| Records to process |
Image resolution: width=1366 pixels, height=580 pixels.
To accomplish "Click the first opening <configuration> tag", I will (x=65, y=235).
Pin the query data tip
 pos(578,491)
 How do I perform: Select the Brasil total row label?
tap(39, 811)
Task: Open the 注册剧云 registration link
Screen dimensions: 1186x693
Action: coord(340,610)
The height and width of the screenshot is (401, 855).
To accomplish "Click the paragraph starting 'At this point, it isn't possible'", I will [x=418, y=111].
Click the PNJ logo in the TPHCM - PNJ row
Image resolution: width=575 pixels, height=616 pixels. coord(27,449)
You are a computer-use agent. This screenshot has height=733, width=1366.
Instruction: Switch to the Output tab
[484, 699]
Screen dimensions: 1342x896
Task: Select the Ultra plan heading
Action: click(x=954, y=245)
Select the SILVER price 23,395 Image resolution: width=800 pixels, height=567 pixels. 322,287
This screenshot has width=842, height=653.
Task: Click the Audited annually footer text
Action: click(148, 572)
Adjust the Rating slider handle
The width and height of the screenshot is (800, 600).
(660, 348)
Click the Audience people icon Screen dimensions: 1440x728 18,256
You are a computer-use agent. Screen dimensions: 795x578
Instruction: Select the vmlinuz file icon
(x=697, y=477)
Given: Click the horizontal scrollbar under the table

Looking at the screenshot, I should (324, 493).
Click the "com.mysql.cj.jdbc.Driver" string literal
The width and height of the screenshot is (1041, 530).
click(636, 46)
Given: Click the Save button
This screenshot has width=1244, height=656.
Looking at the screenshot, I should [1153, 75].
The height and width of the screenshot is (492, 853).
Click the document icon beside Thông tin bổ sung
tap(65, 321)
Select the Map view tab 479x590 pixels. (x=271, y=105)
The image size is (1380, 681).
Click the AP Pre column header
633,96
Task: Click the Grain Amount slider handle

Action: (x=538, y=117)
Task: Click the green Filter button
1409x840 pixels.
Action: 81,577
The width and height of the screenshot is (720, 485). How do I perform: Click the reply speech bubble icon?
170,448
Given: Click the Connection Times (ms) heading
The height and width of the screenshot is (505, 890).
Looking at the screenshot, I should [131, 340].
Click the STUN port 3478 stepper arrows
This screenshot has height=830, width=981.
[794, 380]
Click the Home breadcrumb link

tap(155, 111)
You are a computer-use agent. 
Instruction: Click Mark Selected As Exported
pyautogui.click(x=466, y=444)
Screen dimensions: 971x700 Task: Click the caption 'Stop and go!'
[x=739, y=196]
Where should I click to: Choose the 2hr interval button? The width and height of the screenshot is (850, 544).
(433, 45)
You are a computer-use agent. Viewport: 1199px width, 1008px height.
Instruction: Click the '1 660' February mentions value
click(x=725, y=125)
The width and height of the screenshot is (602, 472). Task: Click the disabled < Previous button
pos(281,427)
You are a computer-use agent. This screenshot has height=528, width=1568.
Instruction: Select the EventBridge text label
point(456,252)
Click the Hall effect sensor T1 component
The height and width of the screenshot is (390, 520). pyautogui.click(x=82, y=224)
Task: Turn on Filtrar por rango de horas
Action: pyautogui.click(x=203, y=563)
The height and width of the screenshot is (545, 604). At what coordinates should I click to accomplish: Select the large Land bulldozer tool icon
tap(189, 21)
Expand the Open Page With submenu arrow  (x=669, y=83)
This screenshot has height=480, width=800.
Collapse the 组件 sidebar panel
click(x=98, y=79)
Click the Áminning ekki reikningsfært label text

| The problem |
Only the lines from the start of the material through the line bearing "Task: Open the 注册剧云 registration link" are needed, restated exactly, with both end lines included.

| Response to the task |
Image resolution: width=1366 pixels, height=580 pixels.
To accomplish "Click the first opening <configuration> tag", I will (x=65, y=235).
Pin the query data tip
 pos(578,491)
 How do I perform: Select the Brasil total row label?
tap(39, 811)
Task: Open the 注册剧云 registration link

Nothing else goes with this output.